See for yourself. According to the investigation, listed below are the premiums for a single driver with a clean driving record depending on their credit history. At the bottom of the chart, the premiums are compared to a single driver with excellent credit and a DWI (all in Florida):

Excellent Credit $1409
Good Credit $1721
Poor Credit $3826
Excellent Credit & with a DWI $2274

What the auto insurance premium investigation uncovered about the use of credit history

I’ve written before about how your credit history can be used in ways that have nothing to do with borrowing money such as determining your premiums for car insurance. This Consumer Reports investigation, which began in 2013, collected more than 2 billion price quotes from 19 insurance carriers in each state representing 20 hypothetical driver/consumer profiles over the last 2 years. It included all of the top carriers such as Allstate, Progressive, Geico, State Farm and USAA.

I wrote recently how 92% of auto insurance companies use a specialized, proprietary insurance score (not your FICO score) which is based on the information in your credit reports as part of their underwriting process to determine the chance that you will get in an accident and make a claim on the policy. But the Consumer Reports investigation found (when comparing premiums by credit ratings in the consumer profiles) that those with poorer credit history were actually offered heftier premiums, even if they’d never had an accident. And it’s not a standard surcharge nor is it small. The report found, for example, that single drivers with just “good” credit (compared to the “best” credit) averaged paying $68 to $526 more per year depending on their state.

The most surprising thing the investigation uncovered was that your credit history could affect your premiums even more than your driving history. The example cited in the report: For single Kansas drivers, one moving violation increased the premium by an average of $122 per year but drivers with just “good” credit history instead of the “best” credit history were raised an average of $233, even with a perfect driving record. Even worse, if your credit is “poor”, the average premium hike was $1,301.

Basic good credit advice is the best advice for auto insurance scoring too

Bottom line: If you pay your accounts late, have accounts in collection or maxed out credit cards, even if you pay on time, these are all tip-offs to the insurance companies that you might not manage your money very well, and thus are at greater risk for a car accident or making a claim on your auto insurance policy.

The investigation found that insurers do not have to tell you what score they actually used or how it was tabulated, so there’s no way to know how they are scoring you specifically (although they must notify you if they are raising your rates due to information in your credit report.) The best advice is basic good credit advice which is to pay bills on time, keep credit usage low and never default on an account so it goes to collections.

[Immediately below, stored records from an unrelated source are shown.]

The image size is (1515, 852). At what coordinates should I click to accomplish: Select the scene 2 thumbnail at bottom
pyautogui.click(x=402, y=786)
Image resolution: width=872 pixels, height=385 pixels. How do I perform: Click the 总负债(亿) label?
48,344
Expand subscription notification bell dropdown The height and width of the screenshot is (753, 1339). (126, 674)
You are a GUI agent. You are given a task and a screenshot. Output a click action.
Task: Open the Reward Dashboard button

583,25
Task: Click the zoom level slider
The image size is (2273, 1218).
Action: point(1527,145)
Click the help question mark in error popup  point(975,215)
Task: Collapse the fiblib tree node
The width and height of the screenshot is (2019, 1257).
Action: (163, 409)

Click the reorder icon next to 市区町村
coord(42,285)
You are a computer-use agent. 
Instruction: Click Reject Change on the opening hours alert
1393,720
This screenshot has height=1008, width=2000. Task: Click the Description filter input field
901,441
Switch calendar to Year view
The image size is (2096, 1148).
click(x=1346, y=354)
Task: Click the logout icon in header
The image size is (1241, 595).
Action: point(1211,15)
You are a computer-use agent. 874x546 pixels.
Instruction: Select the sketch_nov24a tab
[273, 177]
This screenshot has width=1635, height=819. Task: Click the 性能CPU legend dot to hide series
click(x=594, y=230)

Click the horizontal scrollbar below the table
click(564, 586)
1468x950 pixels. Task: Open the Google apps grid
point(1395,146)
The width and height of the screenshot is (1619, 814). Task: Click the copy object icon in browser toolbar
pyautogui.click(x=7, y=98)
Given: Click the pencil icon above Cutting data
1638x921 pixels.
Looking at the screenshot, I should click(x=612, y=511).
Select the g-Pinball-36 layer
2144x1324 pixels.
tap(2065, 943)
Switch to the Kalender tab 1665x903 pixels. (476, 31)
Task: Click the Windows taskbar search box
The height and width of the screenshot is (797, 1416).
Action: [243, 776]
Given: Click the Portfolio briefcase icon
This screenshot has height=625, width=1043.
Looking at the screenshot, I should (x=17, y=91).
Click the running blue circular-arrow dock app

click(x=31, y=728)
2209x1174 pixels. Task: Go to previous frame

Here’s what the report found you can do about unfair auto insurance premium pricing based on credit history:

  • Check your credit reports at all 3 bureaus (using annualcreditreport.com) and check for errors that could be affecting your credit. Consider professional credit repair which may be able to help quicker. If errors are found, or the report is corrected for the better in any way, contact your insurance company and ask to be re-scored.
  • Auto insurance credit-scoring models favor national bank credit cards such as American Express, Visa & MasterCard and can punish you for using specific types of credit such as department store and retailer credit cards or instant credit used to purchase big-ticket items such as furniture and electronics.
  • Keep balances low as you lose points on your credit-based insurance score. Just like FICO, the higher the balances compared to amount of credit open, the lower the score.
  • Don’t add new credit, especially those the auto insurance credit scoring models devalue (listed above), which is a tip-off that you may be spending above your means and so it lowers your auto insurance credit-based score.

The Consumer Reports Investigation uncovered many more unfair pricing tactics in the auto insurance industry that you may have no control over, but you can control about what they see in your credit report.